WORK TO DO >> Convert the lines starting at the one containing "Where should I click to: Expand" and ending at the one containing "(x=903, y=459)" into a JSON list of strings with one string per line, omitting blank lines. Leave the pictures out of the answer.

RECORDS TO PROCESS >>

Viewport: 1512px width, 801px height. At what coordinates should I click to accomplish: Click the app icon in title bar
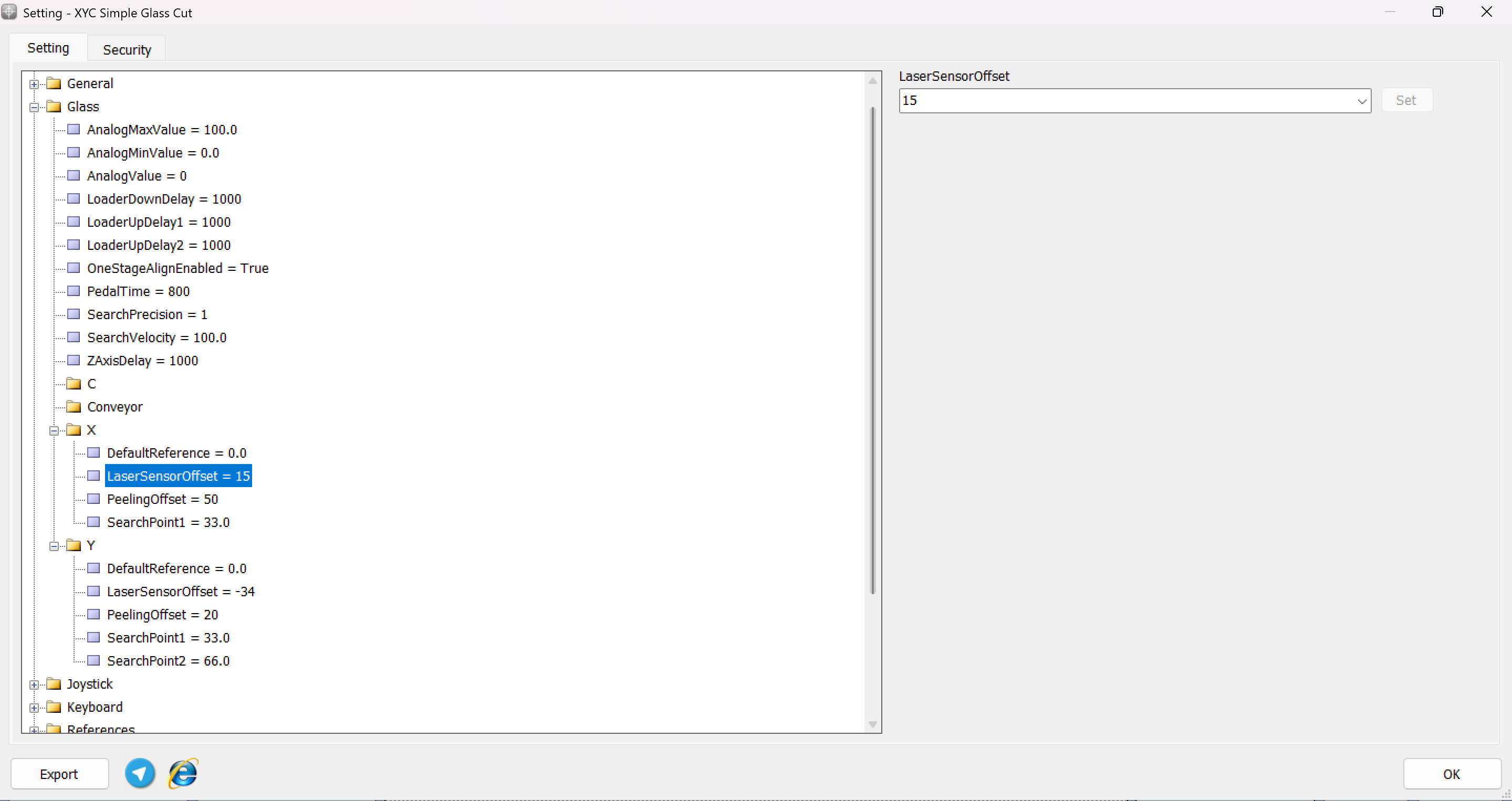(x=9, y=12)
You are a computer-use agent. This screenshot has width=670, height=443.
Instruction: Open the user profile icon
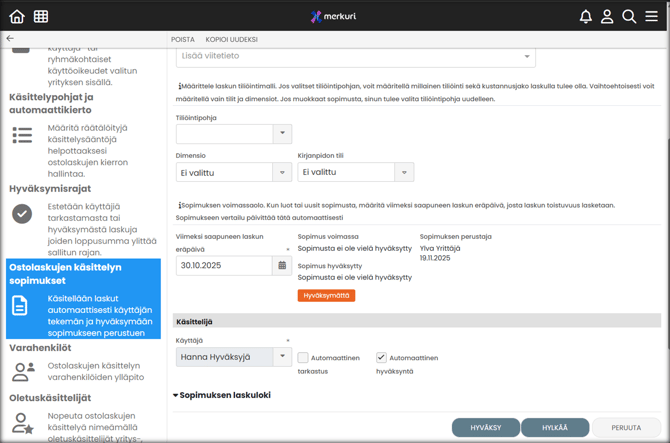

==

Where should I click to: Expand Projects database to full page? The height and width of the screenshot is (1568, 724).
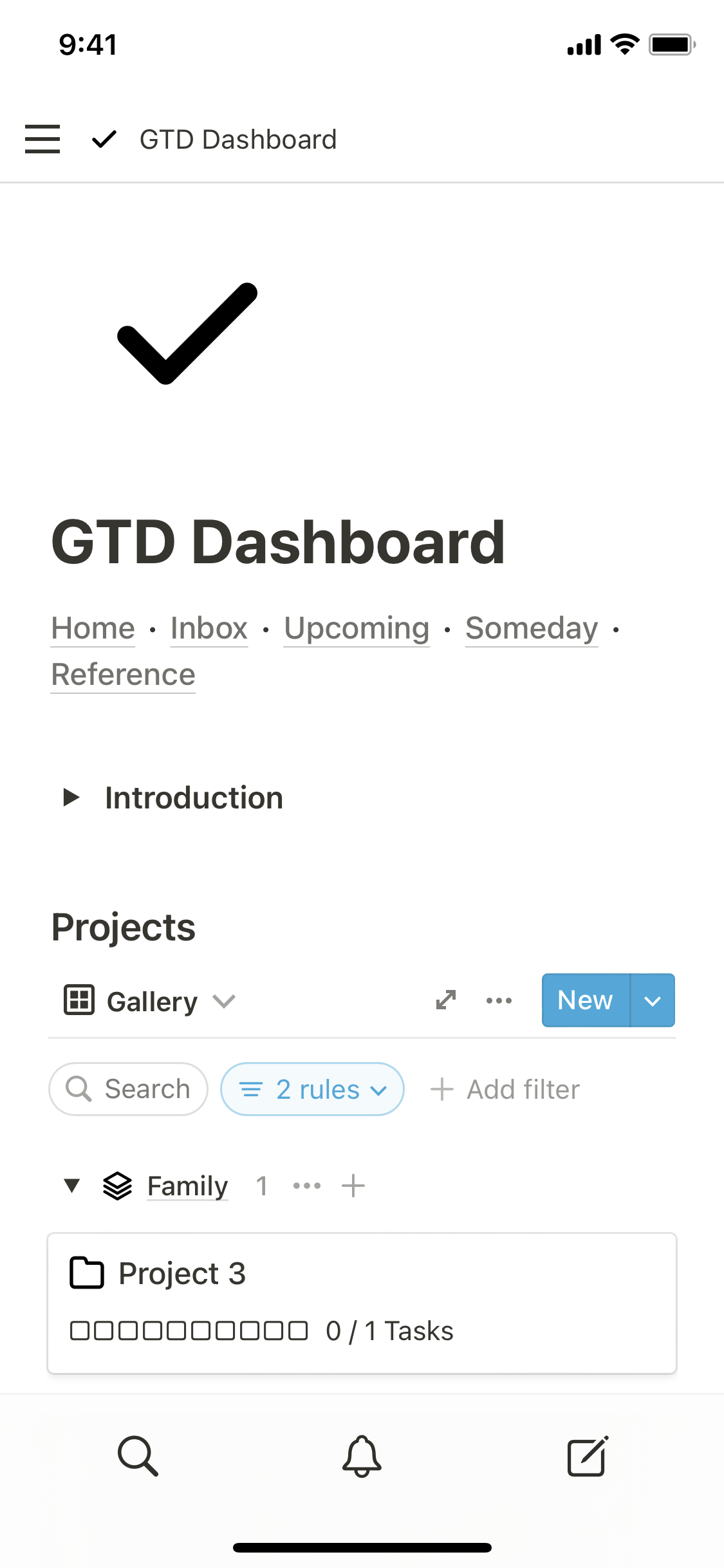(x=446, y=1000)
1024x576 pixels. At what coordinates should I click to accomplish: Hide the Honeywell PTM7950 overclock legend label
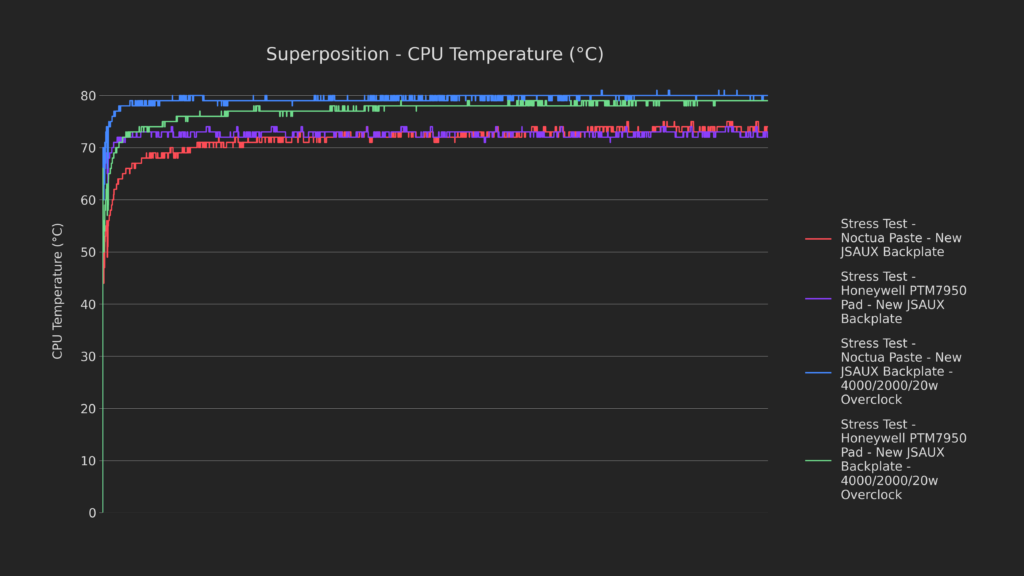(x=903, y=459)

* * *

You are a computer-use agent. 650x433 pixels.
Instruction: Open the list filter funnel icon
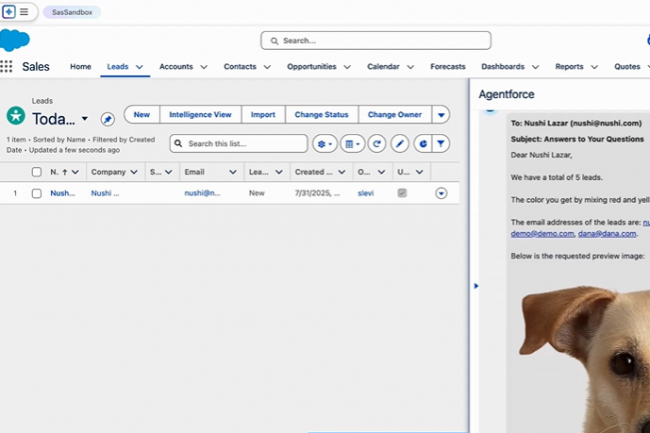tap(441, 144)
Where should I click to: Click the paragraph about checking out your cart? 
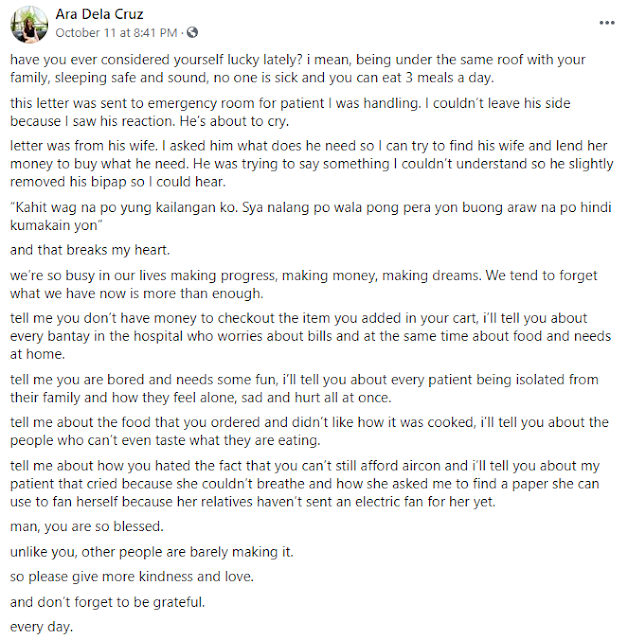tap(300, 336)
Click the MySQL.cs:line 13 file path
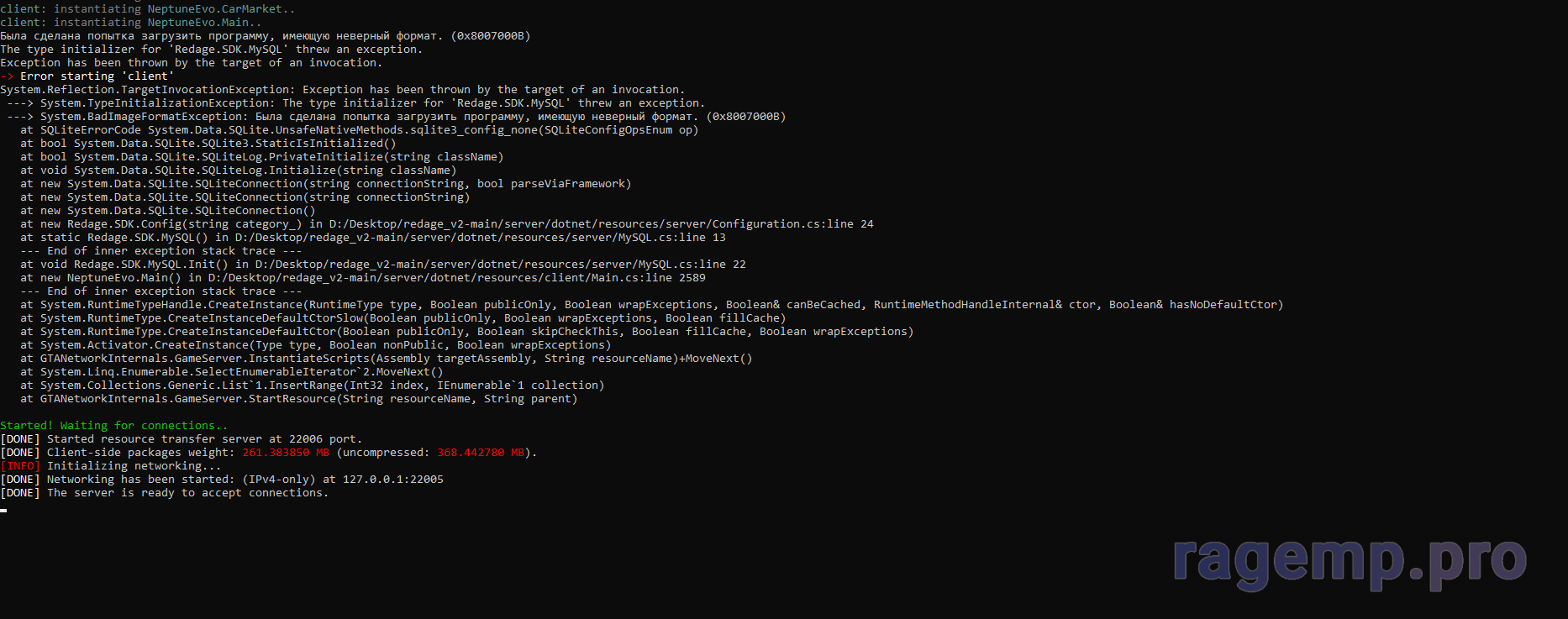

RESULT >>
[
  "Where should I click to: Expand Projects database to full page? The height and width of the screenshot is (1568, 724).",
  "(x=446, y=1000)",
  "1024x576 pixels. At what coordinates should I click to accomplish: Hide the Honeywell PTM7950 overclock legend label",
  "(x=903, y=459)"
]